Но увидеться им не довелось. Обменялись фотопортретами. После смерти Миклухо-Маклая Толстой не раз повторял: «Его у нас не оценили. Ах что это был за человек!»
По Толстому, Миклухо-Маклай действовал как гуманист «под предлогом научных исследований»… Их-то Толстой ни в грош не ставил, он презирал естественнонаучные теории и наблюдения, с его точки зрения, ненужные простому мужику, это и было «откровенное выражение» его тогдашних убеждений. С точки зрения Толстого, «научные исследования» были для Маклая лишь предлогом для достижения иных, более человечных и личных целей. Насколько Толстой был близок к истине в оценке мотивов подвижничества Маклая?
Между тем в представлении самого Миклухо-Маклая научные исследования были отнюдь не предлогом для достижения каких-то истинных целей. Научные исследования обладали для него самоценностью, и свои научные задачи он ставил превыше всего в жизни – это для них, по его собственному представлению, он готов был рисковать жизнью, неустанно и самоотверженно трудиться, преодолевать бедствия и болезни. Чтобы внести свою лепту в сокровищницу фактов, из которых извлекается знание научных законов. Он горячо возражал Толстому. Он знал, что его коллекции и наблюдения обладают непреходящей ценностью, что они увековечат его имя и прославят Россию. В конце жизни он чрезвычайно был озабочен тем, чтобы «издание моих трудов осуществилось на русском языке при содействии Русского географического общества». В путешествиях он непрерывно вел аккуратнейшие записи, дневники, делал описания и зарисовки. Тысячи и тысячи их содержатся в его архиве. Он тщательно хранил, упорядочивал и заботливо перевозил их с места на место при каждой перемене обитания, понимая их ценность для науки и для собственной чести.
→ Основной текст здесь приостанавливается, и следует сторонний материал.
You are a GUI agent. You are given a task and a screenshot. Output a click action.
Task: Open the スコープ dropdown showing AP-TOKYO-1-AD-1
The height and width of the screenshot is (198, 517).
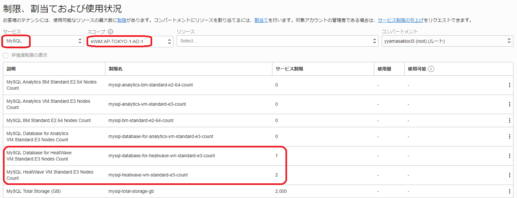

Но странное дело: перед самой смертью он строжайше наказал своей англоязычной жене Маргарет (он женился в Австралии), чтобы после его смерти все его рукописи и письма, которых она не поймет, т. е. все написанные на русском языке, были немедленно, в ту же ночь, уничтожены. Свои дневниковые записи он часто вел на немецком и английском языках, а на русском он записывал то, что, по его мнению, требовало скрытности, – то, что он хотел сохранить в тайне от слуг и случайных попутчиков. На русском вел дневники в ряде своих путешествий, в которых совершалось нечто тайное. На русском переписывался с русскими друзьями, в частности с ближайшим другом, князем Александром Мещерским, с которым был откровенен.
Жена в точности выполнила его волю. Всю ночь напролет она жгла его рукописи и письма (кое-что удалось спасти его братьям и друзьям – уговорили прекратить аутодафе). В огне погибли целые годы тяжелейшей работы, ушли от биографов пласты интереснейшей жизни, ценнейшие данные обратились в пепел. Ради чего?
Чтобы ответить на этот вопрос, нужно рассмотреть его биографию, прочесть многочисленные жизнеописания, проштудировать его полное собрание сочинений, где опубликованы сохранившиеся письма (ведь его письма друзьям оказались вне достижения жены), просмотреть архивы в Академии наук (ведь сочинения публиковались с изъятиями – «с незначительными сокращениями, касающимися мест, где излагаются интимные подробности жизни Миклухо-Маклая». – ММ 1: 16). Тогда выяснятся некоторые стороны его личности, ускользнувшие от почти всех биографов, хотя именно эти факторы в значительной мере стимулировали его деятельность, придавали ей дух и форму.